Anschließend schmetterte der EZB-Obere die Kritik der neuen US-Regierung am vermeintlich spottbilligen Euro nieder. "Wir sind keine Währungsmanipulatoren“, sagte der Italiener in Brüssel. Die Geldpolitik der EZB spiegele den unterschiedlichen Zustand der Wirtschaft im Vergleich zu den USA wider. Trumps Chef-Wirtschaftsberater Peter Navarro hatte unlängst Deutschland vorgeworfen, den relativ niedrigen Euro-Kurs für Handelsvorteile auf Kosten der USA und seiner europäischen Partner zu nutzen.

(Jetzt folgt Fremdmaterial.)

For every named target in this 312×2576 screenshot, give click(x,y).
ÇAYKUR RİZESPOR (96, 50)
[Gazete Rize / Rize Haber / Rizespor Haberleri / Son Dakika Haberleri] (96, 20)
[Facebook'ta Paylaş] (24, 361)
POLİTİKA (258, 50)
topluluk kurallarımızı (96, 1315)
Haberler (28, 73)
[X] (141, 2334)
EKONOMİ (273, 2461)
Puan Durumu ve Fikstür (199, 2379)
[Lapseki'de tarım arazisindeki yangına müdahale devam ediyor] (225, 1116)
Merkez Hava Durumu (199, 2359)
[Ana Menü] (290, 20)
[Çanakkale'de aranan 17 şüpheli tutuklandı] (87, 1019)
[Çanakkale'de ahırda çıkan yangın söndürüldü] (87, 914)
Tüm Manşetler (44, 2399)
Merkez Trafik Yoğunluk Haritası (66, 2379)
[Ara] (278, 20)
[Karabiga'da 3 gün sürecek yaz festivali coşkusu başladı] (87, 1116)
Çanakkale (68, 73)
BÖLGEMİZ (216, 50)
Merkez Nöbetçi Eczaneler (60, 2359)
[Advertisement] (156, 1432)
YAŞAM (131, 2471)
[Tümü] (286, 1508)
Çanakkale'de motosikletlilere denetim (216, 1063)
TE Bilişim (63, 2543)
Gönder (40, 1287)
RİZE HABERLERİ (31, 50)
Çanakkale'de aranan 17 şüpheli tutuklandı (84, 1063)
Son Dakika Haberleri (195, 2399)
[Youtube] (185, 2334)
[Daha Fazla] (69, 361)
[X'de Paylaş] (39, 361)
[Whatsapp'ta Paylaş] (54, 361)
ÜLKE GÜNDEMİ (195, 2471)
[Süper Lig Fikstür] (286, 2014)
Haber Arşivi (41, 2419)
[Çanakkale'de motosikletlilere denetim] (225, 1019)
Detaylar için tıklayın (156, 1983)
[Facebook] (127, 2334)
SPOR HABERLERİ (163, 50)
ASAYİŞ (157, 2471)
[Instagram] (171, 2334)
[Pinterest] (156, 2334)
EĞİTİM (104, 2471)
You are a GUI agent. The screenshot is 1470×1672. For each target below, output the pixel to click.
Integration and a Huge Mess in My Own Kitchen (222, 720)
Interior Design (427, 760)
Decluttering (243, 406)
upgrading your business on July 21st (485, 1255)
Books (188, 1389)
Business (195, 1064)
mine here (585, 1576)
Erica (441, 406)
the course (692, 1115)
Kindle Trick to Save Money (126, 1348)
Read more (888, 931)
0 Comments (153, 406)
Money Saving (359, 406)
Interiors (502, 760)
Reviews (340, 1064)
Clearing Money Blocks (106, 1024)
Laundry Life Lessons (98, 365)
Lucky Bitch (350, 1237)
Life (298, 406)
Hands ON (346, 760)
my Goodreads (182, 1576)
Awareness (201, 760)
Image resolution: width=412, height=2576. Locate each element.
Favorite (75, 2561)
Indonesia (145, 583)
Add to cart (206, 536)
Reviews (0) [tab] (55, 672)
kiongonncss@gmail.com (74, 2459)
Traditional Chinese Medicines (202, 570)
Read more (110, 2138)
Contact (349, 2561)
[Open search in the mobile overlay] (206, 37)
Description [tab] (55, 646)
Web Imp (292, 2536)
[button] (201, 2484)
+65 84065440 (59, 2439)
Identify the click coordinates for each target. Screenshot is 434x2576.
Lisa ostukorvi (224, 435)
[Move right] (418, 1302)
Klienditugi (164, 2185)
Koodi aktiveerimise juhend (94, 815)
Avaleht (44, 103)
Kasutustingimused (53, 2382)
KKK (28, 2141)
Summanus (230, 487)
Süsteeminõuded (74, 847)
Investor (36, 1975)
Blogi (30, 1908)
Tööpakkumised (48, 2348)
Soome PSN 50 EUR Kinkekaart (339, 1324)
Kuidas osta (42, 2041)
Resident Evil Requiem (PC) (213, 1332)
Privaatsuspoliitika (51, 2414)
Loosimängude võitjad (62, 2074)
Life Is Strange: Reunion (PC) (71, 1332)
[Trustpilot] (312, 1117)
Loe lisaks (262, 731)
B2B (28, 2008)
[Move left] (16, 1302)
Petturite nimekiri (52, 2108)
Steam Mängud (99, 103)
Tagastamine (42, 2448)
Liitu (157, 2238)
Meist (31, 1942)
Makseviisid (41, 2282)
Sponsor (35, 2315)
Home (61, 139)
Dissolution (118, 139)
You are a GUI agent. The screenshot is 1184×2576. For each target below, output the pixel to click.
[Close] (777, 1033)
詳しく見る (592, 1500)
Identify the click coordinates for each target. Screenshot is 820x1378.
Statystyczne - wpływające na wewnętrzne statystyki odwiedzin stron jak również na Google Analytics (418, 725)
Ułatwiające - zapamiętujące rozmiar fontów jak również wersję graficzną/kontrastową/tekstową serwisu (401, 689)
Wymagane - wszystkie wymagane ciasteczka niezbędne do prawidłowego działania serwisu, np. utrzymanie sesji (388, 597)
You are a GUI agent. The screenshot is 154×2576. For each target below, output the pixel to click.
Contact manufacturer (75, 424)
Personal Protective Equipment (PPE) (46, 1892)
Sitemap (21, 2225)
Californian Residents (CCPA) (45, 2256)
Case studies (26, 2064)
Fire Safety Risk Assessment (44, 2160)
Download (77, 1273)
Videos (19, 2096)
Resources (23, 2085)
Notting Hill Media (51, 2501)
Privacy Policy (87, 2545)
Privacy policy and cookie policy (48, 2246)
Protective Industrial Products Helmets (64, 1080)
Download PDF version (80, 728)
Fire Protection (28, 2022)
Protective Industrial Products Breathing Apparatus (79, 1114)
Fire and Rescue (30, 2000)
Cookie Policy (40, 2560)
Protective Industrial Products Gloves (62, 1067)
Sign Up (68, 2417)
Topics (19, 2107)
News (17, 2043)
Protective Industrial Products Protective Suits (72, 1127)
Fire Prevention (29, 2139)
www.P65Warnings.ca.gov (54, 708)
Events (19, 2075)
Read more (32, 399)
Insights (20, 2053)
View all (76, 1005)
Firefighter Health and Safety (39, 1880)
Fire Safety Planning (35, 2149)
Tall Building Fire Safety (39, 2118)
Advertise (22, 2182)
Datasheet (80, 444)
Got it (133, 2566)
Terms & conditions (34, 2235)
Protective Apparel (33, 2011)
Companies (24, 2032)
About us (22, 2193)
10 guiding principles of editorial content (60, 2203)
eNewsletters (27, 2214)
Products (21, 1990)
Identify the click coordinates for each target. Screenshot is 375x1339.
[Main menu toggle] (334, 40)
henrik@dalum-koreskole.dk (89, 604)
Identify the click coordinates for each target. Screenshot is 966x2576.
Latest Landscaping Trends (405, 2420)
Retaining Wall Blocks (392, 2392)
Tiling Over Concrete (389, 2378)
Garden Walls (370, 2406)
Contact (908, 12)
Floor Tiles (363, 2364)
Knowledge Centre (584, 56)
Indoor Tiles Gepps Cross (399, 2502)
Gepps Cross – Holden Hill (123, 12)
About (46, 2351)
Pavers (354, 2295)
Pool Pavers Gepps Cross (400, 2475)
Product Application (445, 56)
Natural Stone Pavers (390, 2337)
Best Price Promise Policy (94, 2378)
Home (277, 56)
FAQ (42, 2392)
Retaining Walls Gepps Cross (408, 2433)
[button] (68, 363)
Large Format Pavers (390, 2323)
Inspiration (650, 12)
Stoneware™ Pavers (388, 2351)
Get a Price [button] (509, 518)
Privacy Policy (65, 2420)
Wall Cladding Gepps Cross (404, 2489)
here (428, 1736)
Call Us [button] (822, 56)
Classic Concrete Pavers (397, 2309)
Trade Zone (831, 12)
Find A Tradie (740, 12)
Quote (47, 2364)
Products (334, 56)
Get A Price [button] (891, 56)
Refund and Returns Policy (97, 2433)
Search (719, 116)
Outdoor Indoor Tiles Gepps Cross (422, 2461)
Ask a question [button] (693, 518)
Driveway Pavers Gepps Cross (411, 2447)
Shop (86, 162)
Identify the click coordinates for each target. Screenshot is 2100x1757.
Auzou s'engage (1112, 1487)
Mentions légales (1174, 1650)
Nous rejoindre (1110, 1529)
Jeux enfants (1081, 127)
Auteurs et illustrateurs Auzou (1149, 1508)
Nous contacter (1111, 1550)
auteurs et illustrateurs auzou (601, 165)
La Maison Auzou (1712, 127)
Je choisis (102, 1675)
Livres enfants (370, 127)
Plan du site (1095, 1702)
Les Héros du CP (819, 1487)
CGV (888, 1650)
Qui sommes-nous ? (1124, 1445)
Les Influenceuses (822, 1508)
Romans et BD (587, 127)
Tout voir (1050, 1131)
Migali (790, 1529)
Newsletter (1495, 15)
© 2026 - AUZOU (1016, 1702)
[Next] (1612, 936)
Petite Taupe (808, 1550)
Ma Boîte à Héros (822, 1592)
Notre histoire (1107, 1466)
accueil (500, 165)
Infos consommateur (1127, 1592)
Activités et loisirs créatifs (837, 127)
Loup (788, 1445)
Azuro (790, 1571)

Zugleich schoss der EZB-Präsident scharf gegen die von Donald Trump geplante Deregulierung des US-Finanzsektors. "Deregulierung ist das Letzte, was wir brauchen", sagte Draghi – wohl auch als Reaktion auf die verstärkten Bestrebungen italienischer Interessenvertreter, die EU-weiten Bankenregeln aufzuweichen.

Kurzzeitgedächtnis ausgeschaltet?
Der neue US-Präsident hatte erst am Freitag ein Dekret unterzeichnet, wonach elementare Wall-Street-Reformen wie der Dodd-Frank-Act überdacht werden sollen. Das Gesetzeswerk von 2010 war als Lehre aus der Finanzkrise von 2008 aufgelegt worden und sieht unter anderem vor, dass amerikanische Banken vom als brandgefährlich eingestuften Wertpapierhandel auf eigene Rechnung lassen sollten.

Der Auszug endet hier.